Ada perasaan lebih mentereng gitu.
Tapi rupanya tak hanya saya. Banyak orang ternyata. Salah satunya Presiden Jokowi. Dia jadikan Nusantara sebagai nama ibu kota negara yang baru di Kalimantan Timur.
Tak usah dibahas soal pro kontra boyongan ibu kota itu mah. Nanti malah menambah panas suhu politik yang hampir “saheng” sekarang ini.
Yang pertama menggunakan kata Nusantara itu adalah Gajah Mada. Usai dilantik ratu Sri Tunggadewi sebagai Mahapatih Kerajaan Majapahit (1336), dia (GM) langsung mengucapkan sumpah palapa.

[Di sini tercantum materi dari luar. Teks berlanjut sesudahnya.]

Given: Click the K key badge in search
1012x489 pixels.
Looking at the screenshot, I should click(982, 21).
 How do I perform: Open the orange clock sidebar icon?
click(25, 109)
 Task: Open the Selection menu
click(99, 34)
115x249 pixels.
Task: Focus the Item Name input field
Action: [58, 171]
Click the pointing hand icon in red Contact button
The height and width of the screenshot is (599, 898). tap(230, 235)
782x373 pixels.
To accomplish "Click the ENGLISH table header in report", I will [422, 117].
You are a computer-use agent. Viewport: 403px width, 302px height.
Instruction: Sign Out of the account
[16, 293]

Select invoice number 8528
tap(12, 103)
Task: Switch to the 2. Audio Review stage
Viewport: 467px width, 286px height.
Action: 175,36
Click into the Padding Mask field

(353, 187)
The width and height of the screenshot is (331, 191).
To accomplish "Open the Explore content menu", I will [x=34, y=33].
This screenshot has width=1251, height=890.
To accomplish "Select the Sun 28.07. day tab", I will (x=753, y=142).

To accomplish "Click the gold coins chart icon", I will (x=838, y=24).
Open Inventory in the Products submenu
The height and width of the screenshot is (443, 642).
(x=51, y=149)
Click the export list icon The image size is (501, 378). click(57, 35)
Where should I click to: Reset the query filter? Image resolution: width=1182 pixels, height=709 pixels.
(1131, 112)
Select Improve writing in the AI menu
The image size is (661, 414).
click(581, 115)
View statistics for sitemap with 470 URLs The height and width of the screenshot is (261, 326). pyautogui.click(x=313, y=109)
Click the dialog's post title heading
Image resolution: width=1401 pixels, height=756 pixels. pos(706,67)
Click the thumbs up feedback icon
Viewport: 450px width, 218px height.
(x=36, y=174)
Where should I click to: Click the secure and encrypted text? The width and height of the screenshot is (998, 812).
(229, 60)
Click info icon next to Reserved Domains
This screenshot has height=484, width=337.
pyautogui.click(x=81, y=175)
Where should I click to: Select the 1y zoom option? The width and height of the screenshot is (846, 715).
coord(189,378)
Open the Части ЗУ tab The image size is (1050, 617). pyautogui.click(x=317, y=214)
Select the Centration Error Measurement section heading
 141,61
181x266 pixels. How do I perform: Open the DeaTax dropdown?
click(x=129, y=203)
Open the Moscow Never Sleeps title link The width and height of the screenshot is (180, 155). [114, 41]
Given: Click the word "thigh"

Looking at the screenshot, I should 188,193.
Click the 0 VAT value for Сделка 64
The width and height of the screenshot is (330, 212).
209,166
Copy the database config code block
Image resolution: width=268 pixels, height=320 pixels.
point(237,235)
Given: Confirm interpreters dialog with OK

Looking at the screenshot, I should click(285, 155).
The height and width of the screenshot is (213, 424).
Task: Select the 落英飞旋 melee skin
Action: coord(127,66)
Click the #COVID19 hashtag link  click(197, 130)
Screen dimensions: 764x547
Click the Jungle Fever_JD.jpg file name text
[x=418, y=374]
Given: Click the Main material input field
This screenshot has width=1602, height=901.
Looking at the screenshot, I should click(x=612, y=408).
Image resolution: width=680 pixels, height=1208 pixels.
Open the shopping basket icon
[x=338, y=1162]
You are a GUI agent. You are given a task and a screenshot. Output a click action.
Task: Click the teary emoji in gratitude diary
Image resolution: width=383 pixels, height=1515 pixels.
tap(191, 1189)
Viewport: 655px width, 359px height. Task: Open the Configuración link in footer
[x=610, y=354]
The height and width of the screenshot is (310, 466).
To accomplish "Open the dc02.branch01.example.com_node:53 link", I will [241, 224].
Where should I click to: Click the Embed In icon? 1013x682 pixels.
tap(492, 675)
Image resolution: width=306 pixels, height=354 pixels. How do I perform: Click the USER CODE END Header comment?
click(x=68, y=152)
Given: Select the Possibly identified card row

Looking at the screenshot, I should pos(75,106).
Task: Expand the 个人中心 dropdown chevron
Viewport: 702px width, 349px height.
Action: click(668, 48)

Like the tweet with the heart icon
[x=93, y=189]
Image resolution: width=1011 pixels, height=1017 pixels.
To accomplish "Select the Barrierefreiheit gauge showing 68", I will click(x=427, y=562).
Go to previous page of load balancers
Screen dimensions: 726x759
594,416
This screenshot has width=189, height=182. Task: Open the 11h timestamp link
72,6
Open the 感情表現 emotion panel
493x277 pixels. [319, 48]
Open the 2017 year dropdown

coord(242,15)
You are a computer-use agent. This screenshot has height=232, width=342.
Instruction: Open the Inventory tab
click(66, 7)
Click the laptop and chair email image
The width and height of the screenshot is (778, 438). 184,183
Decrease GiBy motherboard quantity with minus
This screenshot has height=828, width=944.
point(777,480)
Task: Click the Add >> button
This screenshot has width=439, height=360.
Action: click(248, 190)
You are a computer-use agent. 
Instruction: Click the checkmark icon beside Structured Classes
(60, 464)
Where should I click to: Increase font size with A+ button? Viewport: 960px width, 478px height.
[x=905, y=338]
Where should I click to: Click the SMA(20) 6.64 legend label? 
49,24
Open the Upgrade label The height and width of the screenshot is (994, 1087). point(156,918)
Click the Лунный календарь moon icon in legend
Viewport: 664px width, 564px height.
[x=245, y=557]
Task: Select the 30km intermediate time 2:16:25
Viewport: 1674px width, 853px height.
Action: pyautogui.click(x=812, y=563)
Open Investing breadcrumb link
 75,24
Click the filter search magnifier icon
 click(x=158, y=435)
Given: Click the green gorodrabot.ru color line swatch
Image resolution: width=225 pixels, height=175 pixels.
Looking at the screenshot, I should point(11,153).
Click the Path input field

Sumpah yang kesohor, salah satunya digunakan nama satelit pertama milik Indonesia .
Inti sumpah palapa itu, GM akan terus puasa makan buah palapa (semacam rempah rempah) sebelum menguasai seluruh Nusantara.
Pengertian Nusantara yang dimaksud GM selain tanah Jawa juga wilayah seberang, Selat Malaka, Brunei, Tumasek (Singapura) dan Philipina.
Wacana atau kata Nusantara itu seolah lenyap pasca hancurnya kerajaan Majapahit pada tahun 1428.
Dan baru diungkap lagi 6 abad kemudian oleh Ki Hadjar Dewantara (nama lahir Suwardi Suryaningrat).
Pertama kali dia menggunakan kata itu dalam sebuah surat kepada temannya Ny. Suhartinah. Kala itu, dia bersama teman Douwes Dekker dan Cipto Mangunkusumo sedang menjalani pengasingan di negeri Belanda.
Tuan mancung marah gara-gara tulisan KHD dalam surat kabar Express yang dipimpin Douwes Dekker, berjudul “Als ik een Nederlander was” (Seandainya aku orang Belanda).
Sudharmanto dalam bukunya “Politik bermartabat” menyebut KHD selalu menggunakan kata Nusantara sebagai sinonim nama Indonesia dalam setiap kesempatan.